_Aim of the task_: Reproduce the portion of the diabetes mortality article between "Indians with diabetes" and "the mortality rates.", inclusive.

_Excerpted passage_:

Indians with diabetes have 3 times higher morality rate, reveals study

Increase in mortality due to diabetes was accounted for by renal disease and cardiovascular disease, revealed the Madras Diabetes Research Foundation


New Delhi: Madras Diabetes Research Foundation (MDRF) has published yet another breakthrough study report focusing solely on the morality rates among Indians with and without diabetes.

A brainchild of Dr R M Anjana and her team, the study- Chennai Urban Rural Epidemiology Study (CURES), reports on the mortality rates based on a representative sample of 26,001 adults from Chennai city, aged over 20 years out between 2001 and 2003. All individuals with diabetes and one in ten of those without diabetes were followed up for the next 10- 15 years to look at the mortality rates.

(Dataset entries)
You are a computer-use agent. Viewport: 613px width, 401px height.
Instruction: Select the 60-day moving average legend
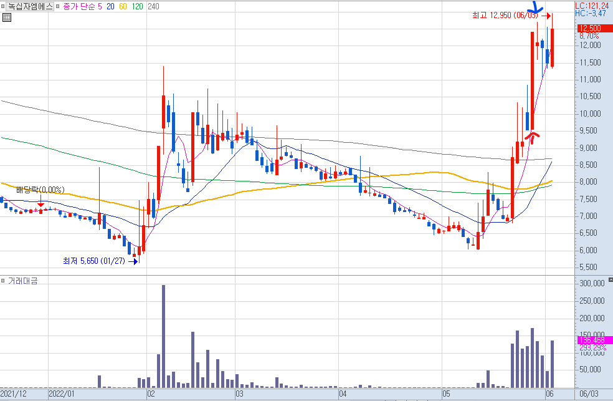tap(123, 6)
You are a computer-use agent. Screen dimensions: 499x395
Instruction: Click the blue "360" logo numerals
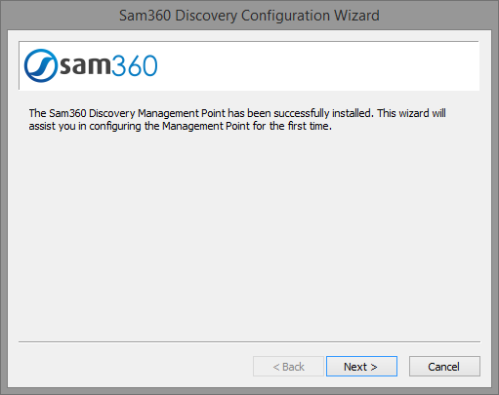tap(135, 65)
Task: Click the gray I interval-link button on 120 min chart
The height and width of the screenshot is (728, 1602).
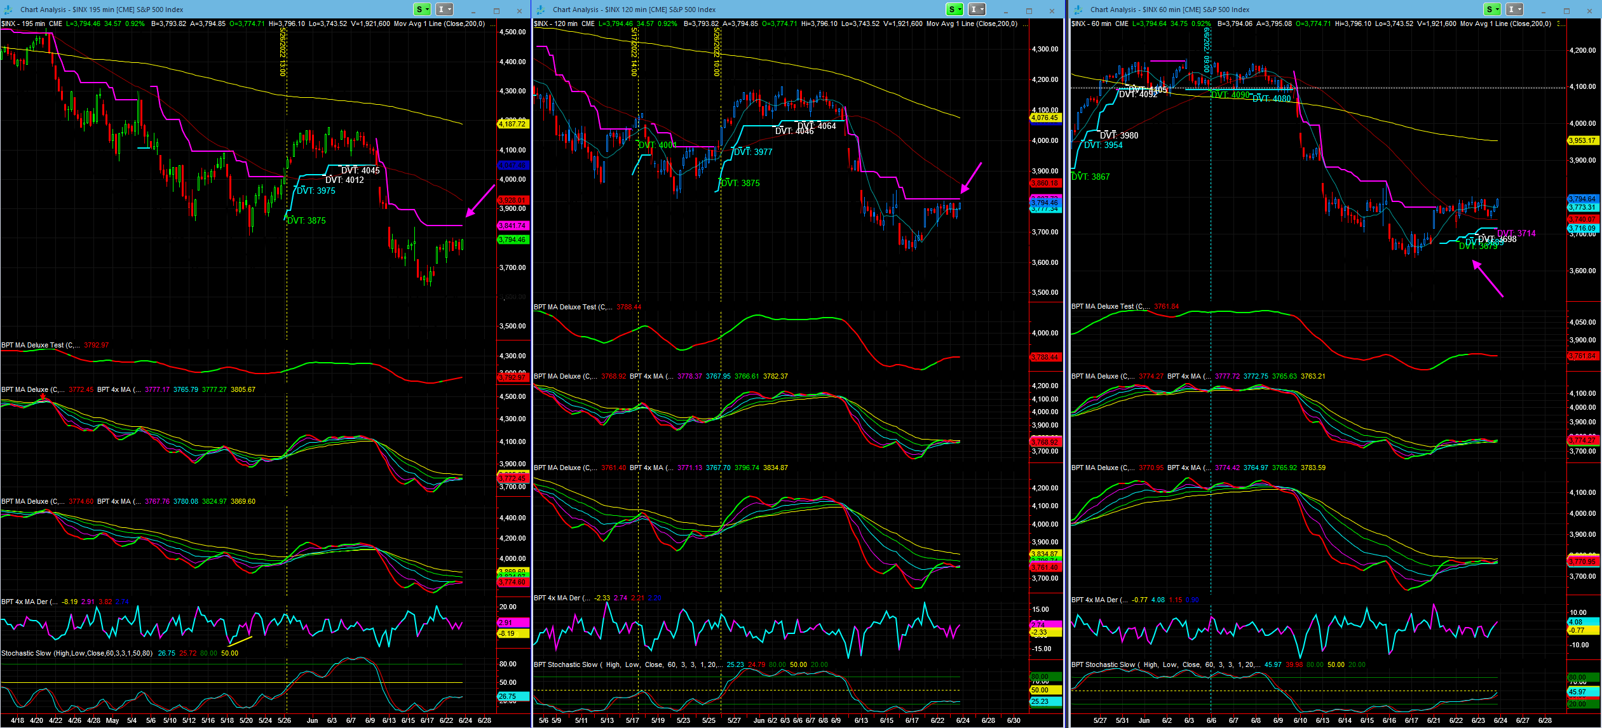Action: [977, 9]
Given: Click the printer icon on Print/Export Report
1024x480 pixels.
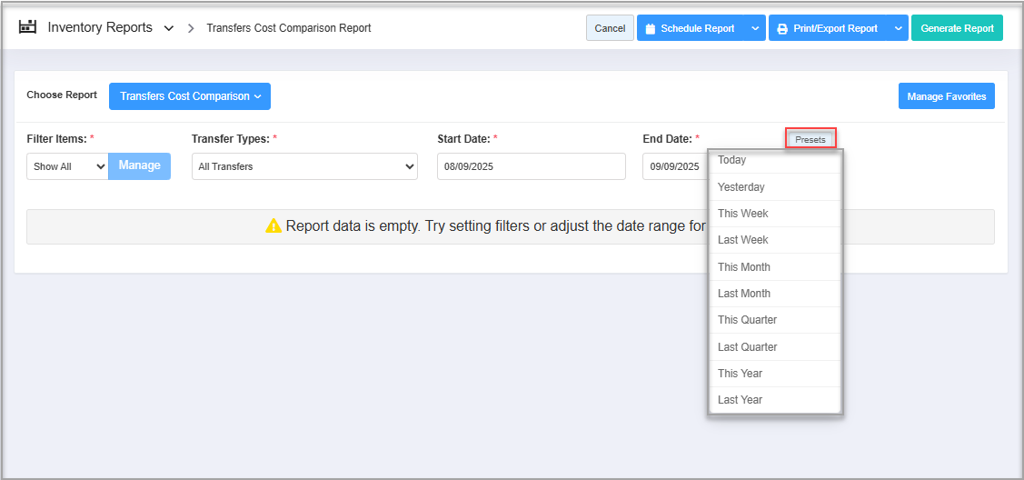Looking at the screenshot, I should tap(782, 29).
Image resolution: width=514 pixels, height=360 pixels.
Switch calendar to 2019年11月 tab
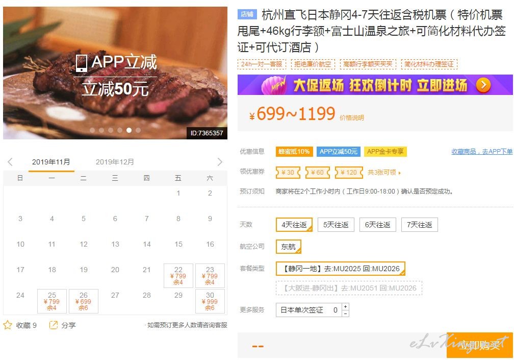[x=51, y=162]
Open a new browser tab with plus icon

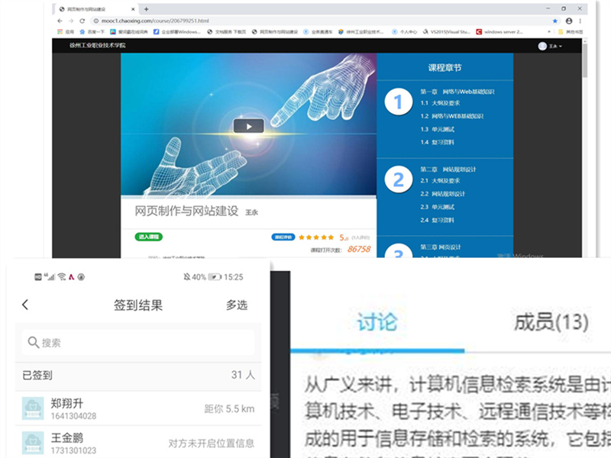146,8
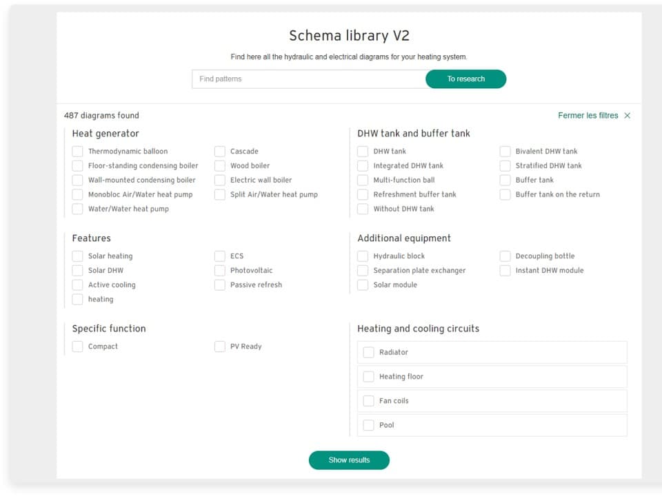Enable the Thermodynamic balloon filter

pyautogui.click(x=77, y=151)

_Final answer_:
Indians with diabetes have 3 times higher morality rate, reveals study

Increase in mortality due to diabetes was accounted for by renal disease and cardiovascular disease, revealed the Madras Diabetes Research Foundation


New Delhi: Madras Diabetes Research Foundation (MDRF) has published yet another breakthrough study report focusing solely on the morality rates among Indians with and without diabetes.

A brainchild of Dr R M Anjana and her team, the study- Chennai Urban Rural Epidemiology Study (CURES), reports on the mortality rates based on a representative sample of 26,001 adults from Chennai city, aged over 20 years out between 2001 and 2003. All individuals with diabetes and one in ten of those without diabetes were followed up for the next 10- 15 years to look at the mortality rates.